But his belief in local control over local affairs clearly does not extend to those who actually live in Washington, D.C. When it comes to using his own federal power to control and dismantle D.C.'s local laws, he is perfectly happy to intervene.

Last year, Cruz introduced measures in Congress challenging two of D.C.'s local laws, one of which prevents employers from discriminating against women for their reproductive choices and another which requires religiously affiliated educational institutions to comply with the city's gay nondiscrimination laws.

This week, Cruz introduced the Educational Freedom Accounts Act (S. 2455) which would allow parents to pull their child from public school and have access to taxpayer-funded accounts for private education expenses, equal to the amount D.C. Public Schools normally spends per pupil and taken directly from DCPS's funding.

Cruz's bill is based on Nevada's Education Savings Account (ESA) program, which diverts about $5,000 per student enrolled in the program from public school budgets and places that money into parent-controlled accounts to pay for private school tuition, homeschooling, virtual-learning programs, tutors and other qualifying expenses.
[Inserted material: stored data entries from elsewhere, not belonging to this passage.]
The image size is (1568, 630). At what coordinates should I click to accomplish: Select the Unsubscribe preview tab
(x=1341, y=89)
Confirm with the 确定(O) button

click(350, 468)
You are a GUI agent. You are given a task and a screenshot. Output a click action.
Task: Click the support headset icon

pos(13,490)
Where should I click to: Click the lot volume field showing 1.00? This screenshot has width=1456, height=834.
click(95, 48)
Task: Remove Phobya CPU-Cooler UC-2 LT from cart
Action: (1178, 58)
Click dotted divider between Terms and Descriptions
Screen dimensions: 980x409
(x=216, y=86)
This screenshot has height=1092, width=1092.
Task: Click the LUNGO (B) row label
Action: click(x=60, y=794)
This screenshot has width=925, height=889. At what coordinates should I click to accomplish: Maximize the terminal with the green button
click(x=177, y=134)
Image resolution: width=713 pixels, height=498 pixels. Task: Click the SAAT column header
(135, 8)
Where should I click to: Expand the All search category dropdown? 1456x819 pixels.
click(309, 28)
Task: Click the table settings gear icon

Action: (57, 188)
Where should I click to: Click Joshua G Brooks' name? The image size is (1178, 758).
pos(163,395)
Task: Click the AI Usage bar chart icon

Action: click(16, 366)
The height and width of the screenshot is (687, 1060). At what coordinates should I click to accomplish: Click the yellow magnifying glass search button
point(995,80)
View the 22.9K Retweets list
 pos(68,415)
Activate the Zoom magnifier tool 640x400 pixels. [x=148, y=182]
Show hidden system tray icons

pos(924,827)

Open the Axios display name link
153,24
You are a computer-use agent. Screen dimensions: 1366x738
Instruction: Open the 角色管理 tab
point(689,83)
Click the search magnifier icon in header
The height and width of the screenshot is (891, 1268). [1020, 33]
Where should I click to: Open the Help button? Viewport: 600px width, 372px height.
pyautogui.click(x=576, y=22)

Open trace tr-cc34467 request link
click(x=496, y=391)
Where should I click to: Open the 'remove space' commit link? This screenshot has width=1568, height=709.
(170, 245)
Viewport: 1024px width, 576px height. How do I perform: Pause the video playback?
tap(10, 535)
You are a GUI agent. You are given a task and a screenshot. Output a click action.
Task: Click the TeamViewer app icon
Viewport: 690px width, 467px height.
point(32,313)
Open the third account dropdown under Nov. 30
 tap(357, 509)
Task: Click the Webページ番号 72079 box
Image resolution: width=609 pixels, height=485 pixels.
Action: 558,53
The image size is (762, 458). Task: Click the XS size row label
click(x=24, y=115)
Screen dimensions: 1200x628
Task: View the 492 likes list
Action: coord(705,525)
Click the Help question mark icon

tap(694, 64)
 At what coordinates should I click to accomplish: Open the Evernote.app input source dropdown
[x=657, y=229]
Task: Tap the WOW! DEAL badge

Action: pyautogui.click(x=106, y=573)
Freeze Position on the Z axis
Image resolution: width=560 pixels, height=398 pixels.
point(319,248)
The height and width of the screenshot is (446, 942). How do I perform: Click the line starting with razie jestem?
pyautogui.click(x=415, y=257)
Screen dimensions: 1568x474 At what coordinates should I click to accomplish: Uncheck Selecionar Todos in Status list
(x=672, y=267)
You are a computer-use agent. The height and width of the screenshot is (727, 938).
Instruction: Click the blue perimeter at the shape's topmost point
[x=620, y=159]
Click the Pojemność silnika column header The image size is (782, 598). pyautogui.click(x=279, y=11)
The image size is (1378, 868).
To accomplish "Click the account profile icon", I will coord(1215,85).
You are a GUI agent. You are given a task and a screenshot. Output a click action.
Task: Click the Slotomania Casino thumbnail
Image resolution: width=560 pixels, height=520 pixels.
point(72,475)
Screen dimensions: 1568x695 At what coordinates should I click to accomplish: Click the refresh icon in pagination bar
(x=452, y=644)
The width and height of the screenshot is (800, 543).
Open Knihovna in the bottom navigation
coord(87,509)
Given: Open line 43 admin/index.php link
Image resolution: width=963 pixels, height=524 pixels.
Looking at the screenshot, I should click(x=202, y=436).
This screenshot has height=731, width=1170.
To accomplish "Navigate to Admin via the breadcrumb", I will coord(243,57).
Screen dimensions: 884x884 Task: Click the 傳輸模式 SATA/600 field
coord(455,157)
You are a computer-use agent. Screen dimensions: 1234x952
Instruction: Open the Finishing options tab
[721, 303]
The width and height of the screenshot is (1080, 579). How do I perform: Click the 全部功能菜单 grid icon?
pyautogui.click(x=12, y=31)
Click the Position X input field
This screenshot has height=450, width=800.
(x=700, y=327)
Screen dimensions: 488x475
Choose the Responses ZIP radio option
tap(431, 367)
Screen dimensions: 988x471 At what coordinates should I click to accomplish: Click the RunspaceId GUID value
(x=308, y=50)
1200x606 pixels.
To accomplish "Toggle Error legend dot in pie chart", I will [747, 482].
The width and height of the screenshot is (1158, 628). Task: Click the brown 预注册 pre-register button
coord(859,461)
Though proponents of the program have argued that low-income students will be the main beneficiaries of ESAs, The Las Vegas Review-Journal found that the vast majority of applicants to the program were from wealthy neighborhoods, with only nine applications coming from students living in the poorest neighborhoods in the state. The Nevada ESA program was slated to go into effect on January 1, 2016, but a district judge recently put the program on hold. In his 16-page ruling, Carson City District Court Judge James Wilson sided with opponents who argued in their complaint that the law would drain public schools of essential resources in violation of the constitution and provide a "windfall" to those that can already afford to send their children to private schools.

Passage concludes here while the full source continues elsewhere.